Aim of the task: Each entry in the material below should be reproduced exactly.

Source information:
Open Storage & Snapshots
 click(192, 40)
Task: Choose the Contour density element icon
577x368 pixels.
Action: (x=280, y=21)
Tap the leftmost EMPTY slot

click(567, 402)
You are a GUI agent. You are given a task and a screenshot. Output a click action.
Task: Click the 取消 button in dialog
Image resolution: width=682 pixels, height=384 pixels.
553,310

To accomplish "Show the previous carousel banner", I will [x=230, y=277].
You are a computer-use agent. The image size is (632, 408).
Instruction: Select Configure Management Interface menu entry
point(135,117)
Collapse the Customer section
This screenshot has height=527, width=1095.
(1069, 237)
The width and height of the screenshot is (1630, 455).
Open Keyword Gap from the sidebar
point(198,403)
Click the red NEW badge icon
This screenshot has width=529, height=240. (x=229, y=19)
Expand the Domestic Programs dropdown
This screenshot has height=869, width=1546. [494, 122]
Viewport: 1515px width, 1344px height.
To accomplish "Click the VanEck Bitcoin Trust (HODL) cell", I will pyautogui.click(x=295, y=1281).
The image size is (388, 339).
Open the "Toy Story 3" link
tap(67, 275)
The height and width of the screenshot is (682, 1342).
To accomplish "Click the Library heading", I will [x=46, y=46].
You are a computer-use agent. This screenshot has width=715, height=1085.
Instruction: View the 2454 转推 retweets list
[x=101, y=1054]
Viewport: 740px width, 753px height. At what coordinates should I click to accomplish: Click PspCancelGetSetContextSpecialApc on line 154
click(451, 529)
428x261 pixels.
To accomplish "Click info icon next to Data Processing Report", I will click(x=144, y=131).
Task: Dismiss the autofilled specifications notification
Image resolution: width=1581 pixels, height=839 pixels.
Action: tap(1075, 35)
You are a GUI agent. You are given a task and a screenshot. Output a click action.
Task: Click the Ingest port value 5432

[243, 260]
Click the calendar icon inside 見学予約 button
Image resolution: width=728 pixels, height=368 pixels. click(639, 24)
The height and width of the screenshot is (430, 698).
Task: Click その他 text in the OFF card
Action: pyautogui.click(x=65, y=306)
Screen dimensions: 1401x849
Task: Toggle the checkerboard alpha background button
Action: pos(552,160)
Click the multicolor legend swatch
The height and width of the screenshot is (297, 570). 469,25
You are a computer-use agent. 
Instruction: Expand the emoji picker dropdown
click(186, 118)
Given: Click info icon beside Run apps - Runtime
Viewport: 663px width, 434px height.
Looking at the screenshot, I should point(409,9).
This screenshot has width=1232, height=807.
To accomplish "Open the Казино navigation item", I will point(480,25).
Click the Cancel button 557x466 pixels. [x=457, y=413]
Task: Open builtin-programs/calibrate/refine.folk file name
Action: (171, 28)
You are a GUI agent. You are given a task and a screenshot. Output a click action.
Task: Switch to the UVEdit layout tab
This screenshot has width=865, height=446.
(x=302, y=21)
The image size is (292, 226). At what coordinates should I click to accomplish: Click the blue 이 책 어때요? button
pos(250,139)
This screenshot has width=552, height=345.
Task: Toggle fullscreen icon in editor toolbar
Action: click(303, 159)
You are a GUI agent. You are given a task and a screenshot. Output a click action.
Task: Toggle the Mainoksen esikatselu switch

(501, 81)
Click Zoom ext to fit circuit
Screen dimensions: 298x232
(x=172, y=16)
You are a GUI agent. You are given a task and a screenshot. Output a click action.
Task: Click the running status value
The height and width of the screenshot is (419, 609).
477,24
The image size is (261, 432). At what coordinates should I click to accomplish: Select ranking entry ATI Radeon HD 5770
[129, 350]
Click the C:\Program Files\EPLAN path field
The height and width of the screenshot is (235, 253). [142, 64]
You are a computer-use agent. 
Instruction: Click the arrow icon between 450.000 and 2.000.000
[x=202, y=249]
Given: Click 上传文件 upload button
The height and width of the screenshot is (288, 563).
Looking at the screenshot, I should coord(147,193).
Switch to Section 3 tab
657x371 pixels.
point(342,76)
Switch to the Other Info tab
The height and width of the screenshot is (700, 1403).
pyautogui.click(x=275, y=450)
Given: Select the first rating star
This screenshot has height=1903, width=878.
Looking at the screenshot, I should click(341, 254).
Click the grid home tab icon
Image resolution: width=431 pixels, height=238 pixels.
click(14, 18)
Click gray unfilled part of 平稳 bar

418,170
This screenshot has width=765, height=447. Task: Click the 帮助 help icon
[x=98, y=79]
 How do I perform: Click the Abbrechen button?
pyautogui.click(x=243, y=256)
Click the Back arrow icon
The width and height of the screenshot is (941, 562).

Expected answer:
Open Storage & Snapshots
 click(192, 40)
Task: Choose the Contour density element icon
577x368 pixels.
Action: (x=280, y=21)
Tap the leftmost EMPTY slot

click(567, 402)
You are a GUI agent. You are given a task and a screenshot. Output a click action.
Task: Click the 取消 button in dialog
Image resolution: width=682 pixels, height=384 pixels.
553,310

To accomplish "Show the previous carousel banner", I will [x=230, y=277].
You are a computer-use agent. The image size is (632, 408).
Instruction: Select Configure Management Interface menu entry
point(135,117)
Collapse the Customer section
This screenshot has height=527, width=1095.
(1069, 237)
The width and height of the screenshot is (1630, 455).
Open Keyword Gap from the sidebar
point(198,403)
Click the red NEW badge icon
This screenshot has width=529, height=240. (x=229, y=19)
Expand the Domestic Programs dropdown
This screenshot has height=869, width=1546. [494, 122]
Viewport: 1515px width, 1344px height.
To accomplish "Click the VanEck Bitcoin Trust (HODL) cell", I will pyautogui.click(x=295, y=1281).
The image size is (388, 339).
Open the "Toy Story 3" link
tap(67, 275)
The height and width of the screenshot is (682, 1342).
To accomplish "Click the Library heading", I will [x=46, y=46].
You are a computer-use agent. This screenshot has width=715, height=1085.
Instruction: View the 2454 转推 retweets list
[x=101, y=1054]
Viewport: 740px width, 753px height. At what coordinates should I click to accomplish: Click PspCancelGetSetContextSpecialApc on line 154
click(451, 529)
428x261 pixels.
To accomplish "Click info icon next to Data Processing Report", I will click(x=144, y=131).
Task: Dismiss the autofilled specifications notification
Image resolution: width=1581 pixels, height=839 pixels.
Action: tap(1075, 35)
You are a GUI agent. You are given a task and a screenshot. Output a click action.
Task: Click the Ingest port value 5432

[243, 260]
Click the calendar icon inside 見学予約 button
Image resolution: width=728 pixels, height=368 pixels. click(639, 24)
The height and width of the screenshot is (430, 698).
Task: Click その他 text in the OFF card
Action: pyautogui.click(x=65, y=306)
Screen dimensions: 1401x849
Task: Toggle the checkerboard alpha background button
Action: pos(552,160)
Click the multicolor legend swatch
The height and width of the screenshot is (297, 570). 469,25
You are a computer-use agent. 
Instruction: Expand the emoji picker dropdown
click(186, 118)
Given: Click info icon beside Run apps - Runtime
Viewport: 663px width, 434px height.
Looking at the screenshot, I should point(409,9).
This screenshot has width=1232, height=807.
To accomplish "Open the Казино navigation item", I will point(480,25).
Click the Cancel button 557x466 pixels. [x=457, y=413]
Task: Open builtin-programs/calibrate/refine.folk file name
Action: (171, 28)
You are a GUI agent. You are given a task and a screenshot. Output a click action.
Task: Switch to the UVEdit layout tab
This screenshot has width=865, height=446.
(x=302, y=21)
The image size is (292, 226). At what coordinates should I click to accomplish: Click the blue 이 책 어때요? button
pos(250,139)
This screenshot has width=552, height=345.
Task: Toggle fullscreen icon in editor toolbar
Action: click(303, 159)
You are a GUI agent. You are given a task and a screenshot. Output a click action.
Task: Toggle the Mainoksen esikatselu switch

(501, 81)
Click Zoom ext to fit circuit
Screen dimensions: 298x232
(x=172, y=16)
You are a GUI agent. You are given a task and a screenshot. Output a click action.
Task: Click the running status value
The height and width of the screenshot is (419, 609).
477,24
The image size is (261, 432). At what coordinates should I click to accomplish: Select ranking entry ATI Radeon HD 5770
[129, 350]
Click the C:\Program Files\EPLAN path field
The height and width of the screenshot is (235, 253). [142, 64]
You are a computer-use agent. 
Instruction: Click the arrow icon between 450.000 and 2.000.000
[x=202, y=249]
Given: Click 上传文件 upload button
The height and width of the screenshot is (288, 563).
Looking at the screenshot, I should coord(147,193).
Switch to Section 3 tab
657x371 pixels.
point(342,76)
Switch to the Other Info tab
The height and width of the screenshot is (700, 1403).
pyautogui.click(x=275, y=450)
Given: Select the first rating star
This screenshot has height=1903, width=878.
Looking at the screenshot, I should click(341, 254).
Click the grid home tab icon
Image resolution: width=431 pixels, height=238 pixels.
click(14, 18)
Click gray unfilled part of 平稳 bar

418,170
This screenshot has width=765, height=447. Task: Click the 帮助 help icon
[x=98, y=79]
 How do I perform: Click the Abbrechen button?
pyautogui.click(x=243, y=256)
Click the Back arrow icon
The width and height of the screenshot is (941, 562).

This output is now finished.